Tuesday, November 29, 2011

The last week or so:

Over the long weekend, I was offline for most of it. I managed to catch a bit of reading, after hitting up The Book Exchange in Missoula, MT. (For quite a while when I was in college, I bought most of my comics there.)

First, Crooked Little Vein by Warren Ellis. It's a fun, fast-moving, hilarious read, that's inappropriate for just about anybody. A private eye with a knack for stumbling face-first into the worst perversions you can think of, is hired by the heroin-addicted chief of staff, to find the secret Constitution of the United States. It's not as hard as it sounds, after he realizes the book is "currency for perverts."

If this had been written by, say, Chuck Palahniuk, this material would doubtless be soul-crushingly demoralizing. But Ellis is really a big softie. There is a moment I particularly liked, where the hero didn't necessarily want to roll America back to old-school conservative whitebreadism; but thought a blind guy raping his guide dog was a bit too far...

Since you already know I'm a big Hellboy fan, it should be no surprise that I enjoy the novels as well. While they don't reveal any big secrets about the character, the fun is in the foes, and the main characters' interaction with new characters. Hellboy: the Fire Wolves (written by Tim Lebbon) does well with both: monsters escaped from Vesuvius, the ghost of a fallen demon hunter, and a young Italian woman who escaped her family and now has to escape the family curse.

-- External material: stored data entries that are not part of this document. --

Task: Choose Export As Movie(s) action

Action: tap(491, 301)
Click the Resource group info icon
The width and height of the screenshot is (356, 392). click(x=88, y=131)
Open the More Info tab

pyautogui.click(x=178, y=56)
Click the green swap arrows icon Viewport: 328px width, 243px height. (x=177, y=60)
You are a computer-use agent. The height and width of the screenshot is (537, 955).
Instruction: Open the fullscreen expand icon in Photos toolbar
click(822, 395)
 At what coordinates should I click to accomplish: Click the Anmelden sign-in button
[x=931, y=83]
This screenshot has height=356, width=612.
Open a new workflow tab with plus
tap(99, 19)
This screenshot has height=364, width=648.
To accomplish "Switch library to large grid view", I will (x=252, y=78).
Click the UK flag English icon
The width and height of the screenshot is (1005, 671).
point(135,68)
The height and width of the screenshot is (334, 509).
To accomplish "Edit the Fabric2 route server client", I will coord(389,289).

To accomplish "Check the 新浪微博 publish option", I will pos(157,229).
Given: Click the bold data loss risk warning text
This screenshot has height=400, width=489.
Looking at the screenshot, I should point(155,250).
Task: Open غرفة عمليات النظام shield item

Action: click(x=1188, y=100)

In the same vein, Thomas E. Sniegoski's Lobster Johnson novel the Satan Factory has a great villain (a disgraced mob doctor, who finds a demon's bones that ooze monster-making blood) and a good supporting character (a framed and broken ex-cop) but Sniegoski doesn't get the luxury of interaction with the main character. The Lobster remains a mysterious, aloof figure; even to his agents: in the end, you don't gain any more understanding of him than when you came in, but that's rather true for most of his tales. Lobster Johnson's an enigma even now; but check out the link: as usual, the cover design is a winner.

I also got Shocker Toys ShadowHawk for cheap at gohastings.com. I had ordered the Watchmen Nite Owl as well, but they sent the classic version (old guy, short pants) when I ordered the modern, armored one. Might send it back, but in their defense, it was still cheaper than cheap. I am hard-pressed to remember if I've ever read any ShadowHawk comics...or even appearances...and his helmet inexplicably reminds me of Phantom of the Paradise, a movie I know of but have never seen. Still, while he's a little bare-bones, he's a good figure.

In Montana, I picked up Star Wars: the Clone Wars volume one--the Genndy Tartakovsky animated series, that predates the current, more computer-animated one. They're shorter, 'micro-episodes,' and I know I've seen some of them, but not many. Maybe I should just sneak in an episode here and there, then. Got it for two bucks, and got them to throw in the old PS1 game Hellboy: Asylum Seeker for free. While it's archaic, by all accounts it's not very good. But I slogged my way all the way to the end of Evil Dead: Hail to the King, so apparently my standards on the low end for games. (If you ever try that Evil Dead game, it's definitely enjoyable if you're a Bruce Campbell fan, but the controls and the camera are iffy; and when I played it, it was so dark it was like being in the forest in the middle of the night...with a bucket on your head. That may have just been my TV, in retrospect.)

Lastly, my parents are loving their iPads, so my mom passed me her Sony Reader thing. I downloaded a fair pile of free stuff from Project Gutenberg: some Edgar Rice Burroughs that I hadn't read yet, a couple Philip K. Dick shorts ("The Defenders," "The Gun") and Robert E. Howard's "Red Nails." OK, that last I've read more than once before, but I'm now in the market for any free stuff I can find, so any hints, let me know.

1 comment:

Dale Bagwell said...

Seems like you found some good reads then. I too simply love reading, especially since it seems to be a dying art, along with letter-writting.

All the books you mentioned sound really good, esepcially Crooked Little Vein.

Did you know Ellis has a new biographical movie coming out/came out?